#### Exercise goal:
Give back, word for word, everything from the line containing "You are a computer-use" down to the line containing "Instruction: Expand the 商品種類 dropdown", both included, and nothing else from the items.

#### Material:
▬▬▬▬▬▬

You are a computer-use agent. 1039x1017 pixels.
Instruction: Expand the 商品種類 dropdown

▬▬▬▬▬▬

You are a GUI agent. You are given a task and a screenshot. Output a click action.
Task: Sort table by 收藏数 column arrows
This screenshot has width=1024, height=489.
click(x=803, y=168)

▬▬▬▬▬▬

#### Response:
You are a computer-use agent. 1039x1017 pixels.
Instruction: Expand the 商品種類 dropdown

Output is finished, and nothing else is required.